** Text segment follows **
Haitian National Police training exercise

These Kenyan officers are part of the elite Recce group founded in 1948 by British colonizers to quash the Mau Mau rebellion in Kenya. They have since suppressed similar uprisings across Africa and received extensive counterinsurgency training from the Israeli Defense Forces.

That mission is currently being challenged by lawyers and activists in Kenya who claim the deployment is illegal and unethical. The agreement allowing this intervention was signed by Haiti's unelected former president, Ariel Henry, and was not ratified by any parliamentary body.

The mission is an initiative of the United Nations Core Group, of which the U.S. and Canada are members. The Core Group has been effectively occupying Haiti since 2004 by directing the United Nations Stabilisation Mission in Haiti, handpicking the country's prime ministers and administering the national police.

The Core Group was established after the North American powers and their allies unseated Jean-Baptiste Aristide to quell dissent in the name of "maintaining democracy." The mission to unseat Aristide was outlined in the Ottawa Initiative, a project adopted during a conference held at a federally owned heritage building on Meech Lake, just northeast of Ottawa. 

No Haitian representatives were present at the adoption of the Ottawa Initiative. The project saw Canada and its allies train and provide military support for the paramilitary force that kidnapped Aristide. However, Canada's interest in Haiti goes back much further than the Ottawa Initiative or even the beginning of its funding frenzy in the 1980s. 

Canadian government conference centre at Meech Lake

Canada first set its sights on the country in 1954, at a time when Haiti was being strip-mined for bauxite, an ore necessary for the production of aluminum. Through the Société d’Exploitation et de Développement Économique et Naturel (SEDREN), the Canadian oligarchy extracted tens of millions of dollars' worth of copper with extraction rights that were bought via the Organization of American States.

Throughout the Duvalier family dictatorship in the 1960s, '70s, and '80s, Canada and the U.S. began developing the NGO networks that came to dominate Haiti's future through humanitarian efforts to bring Haitian refugees fleeing state terror into Canada (especially to French-speaking Quebec).

While this process saved many lives, it systematically privileged educated, well situated, and wealthy Haitians who could navigate the migration bureaucracy and buy their way out of the country, which resulted in a persistent brain drain. By 2006, there were more Haitian doctors working in Montreal than in Haiti.
** End of Text segment **
-- Exercises to complete --
1) In the passage about Haiti, in what year did Canada first set its sights on the country?
2) Pick up the passage about Haiti after its final sentence and keep writing it.
The listing has no role in any of this.
** Source material follows **
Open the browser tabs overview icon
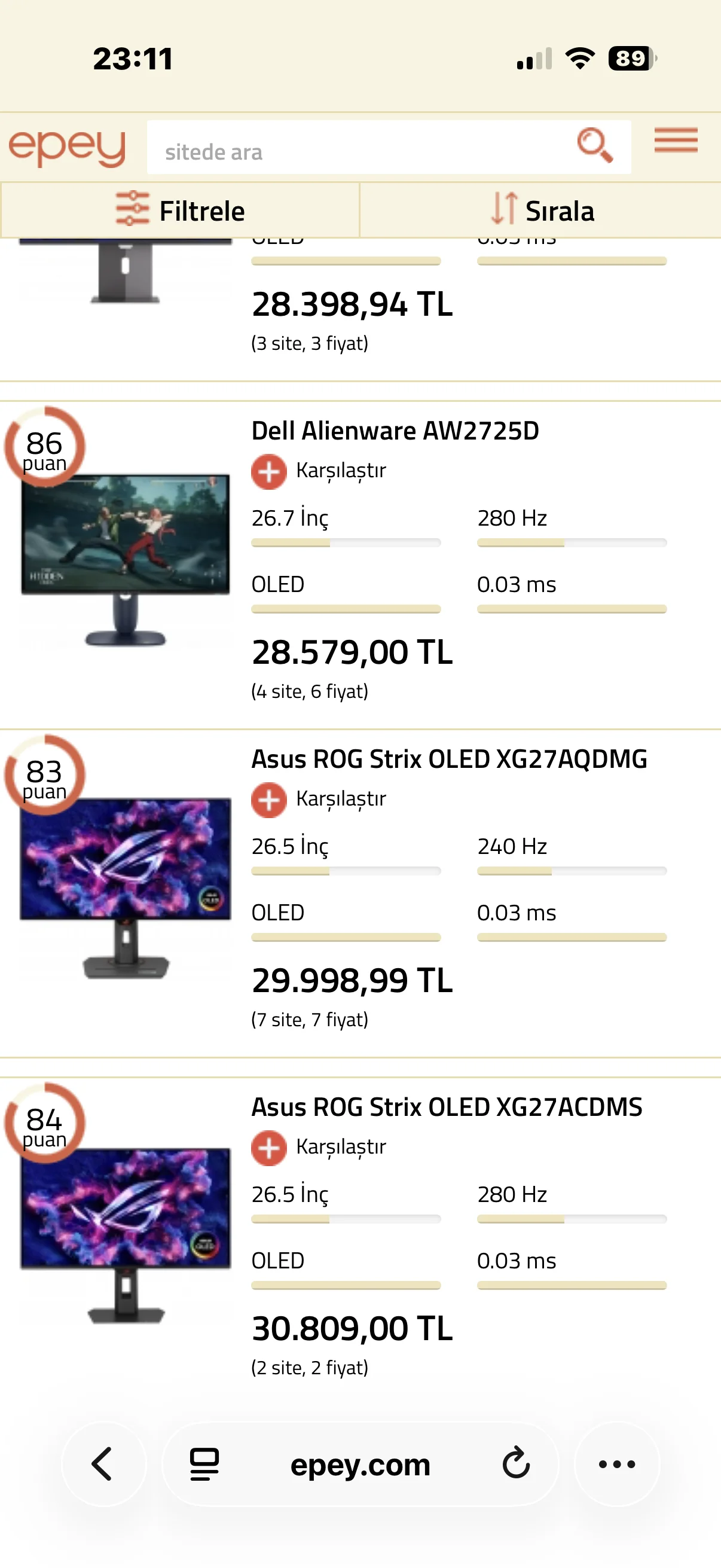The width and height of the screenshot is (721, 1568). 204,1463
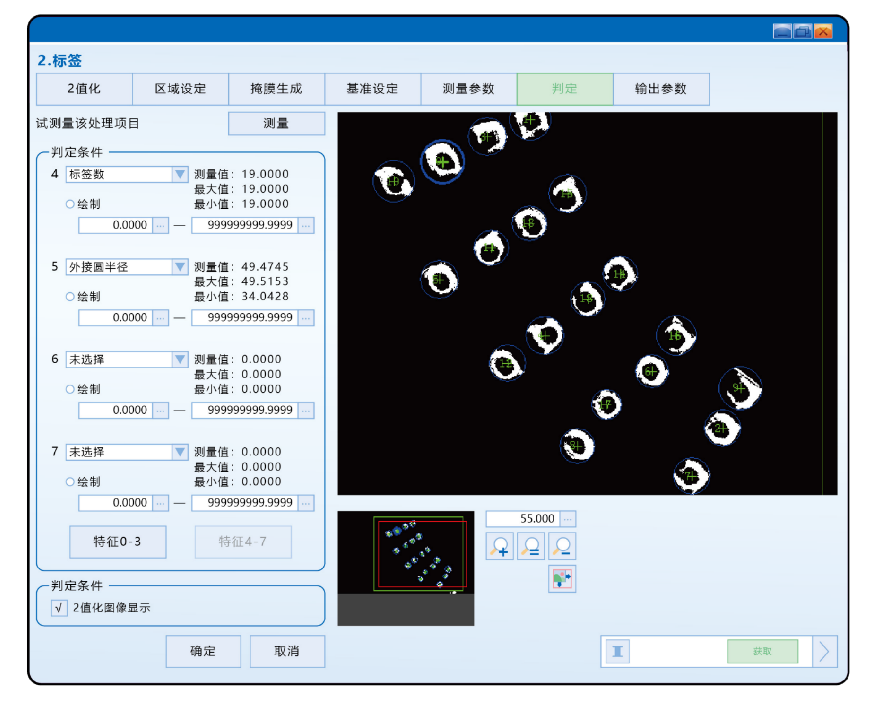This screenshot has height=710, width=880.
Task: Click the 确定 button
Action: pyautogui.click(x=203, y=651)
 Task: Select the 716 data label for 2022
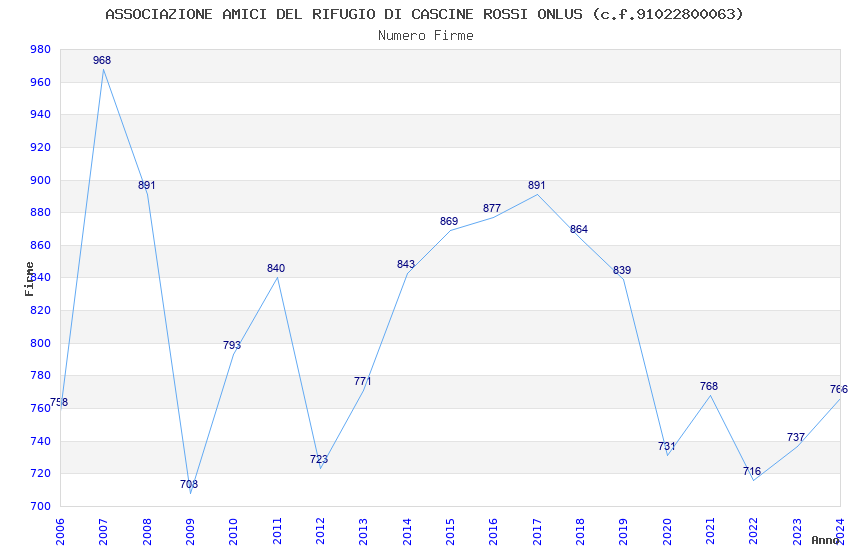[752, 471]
** End of Source material **
** Source material follows **
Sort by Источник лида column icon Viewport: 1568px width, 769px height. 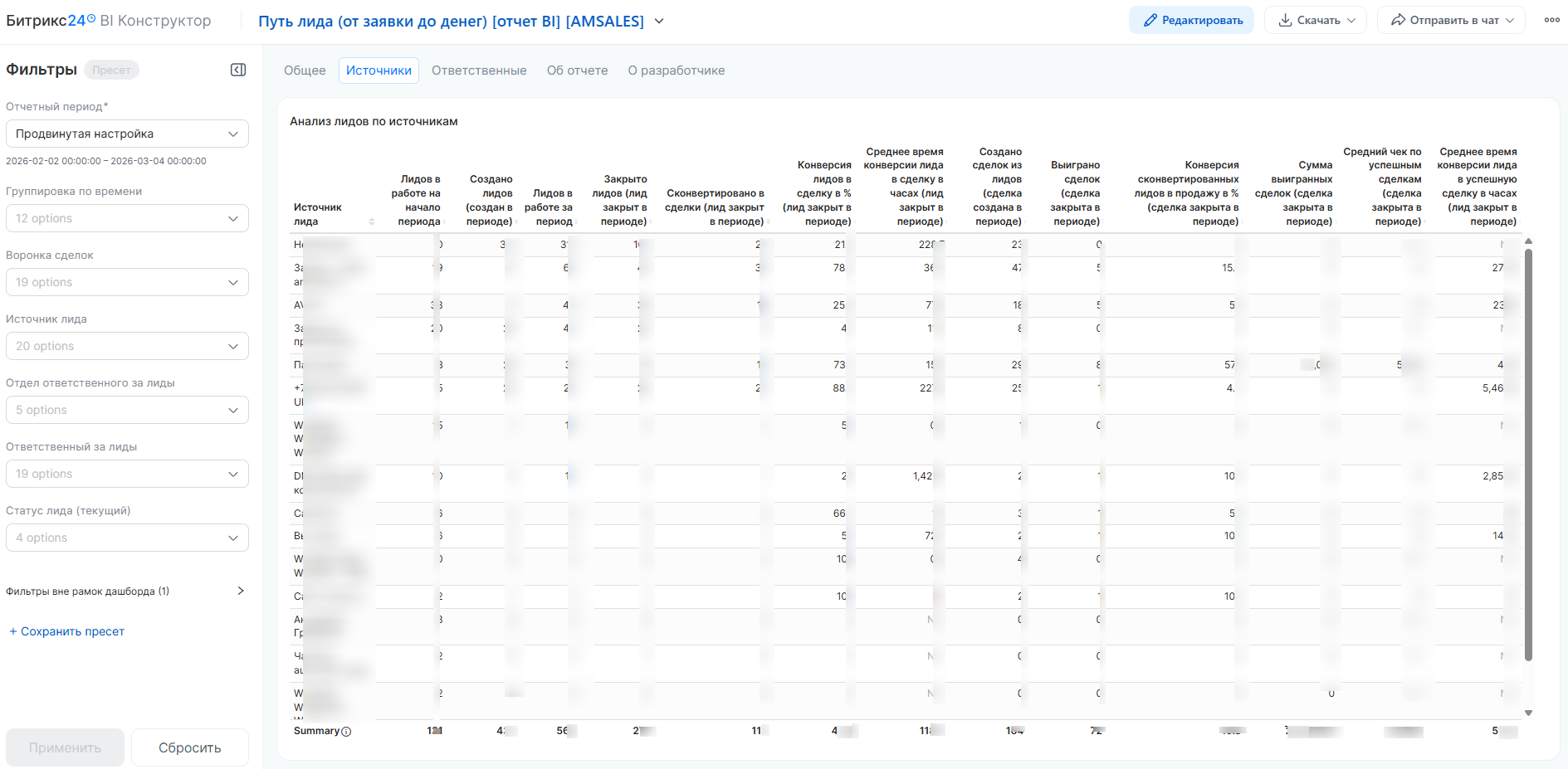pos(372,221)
** End of Source material **
-- Answers by item number --
1) In 1954.

2)
In the 1970s, at the height of Jean-Claude Duvalier's power, the UN helped establish and run Haiti's ministry of natural resources, funding projects to survey the country for minerals. After the dynasty's fall, these surveys revealed vast amounts of gold, silver and copper. Recent surveys have also revealed oil reserves.

Jean-Claude "Baby Doc" Duvalier

Though these surveys were conducted under the guise of helping to strengthen the Haitian economy, extraction rights were sold to foreign mining companies, including Canadian-owned Majescor Resources Inc. and Eurasian Minerals Inc. 

No major mining operations are currently active in Haiti, but proposed mines could destroy vast swathes of forest and arable land, displacing precarious subsistence farmers into already dense and impoverished urban slums. 

Future armed interventions could enable these mining projects by ending the rebellion, as previous interventions have done. The infrastructure for these mines, along with the generated minerals and profits, will belong directly to Canadian and American capital, leaving customs duties and taxes as crumbs for the Haitian ruling class to vacuum up.

This systematic foreign exploitation redirects Haiti's wealth to other countries, stunting the development of a local owning and financial class. Dependency on foreign capital prevents Haitians from achieving an adequate quality of life.

Today, over 52% of Haiti's income comes from manufacturing and exporting clothing for foreign firms such as Montreal-based Gildan Activewear. Sweatshops workers in these industries make as little as four Canadian dollars per day. Poverty is extremely high in urban centres, and many Haitians rely on informal economies such as the sale of scrap metal or other scavenged goods for income.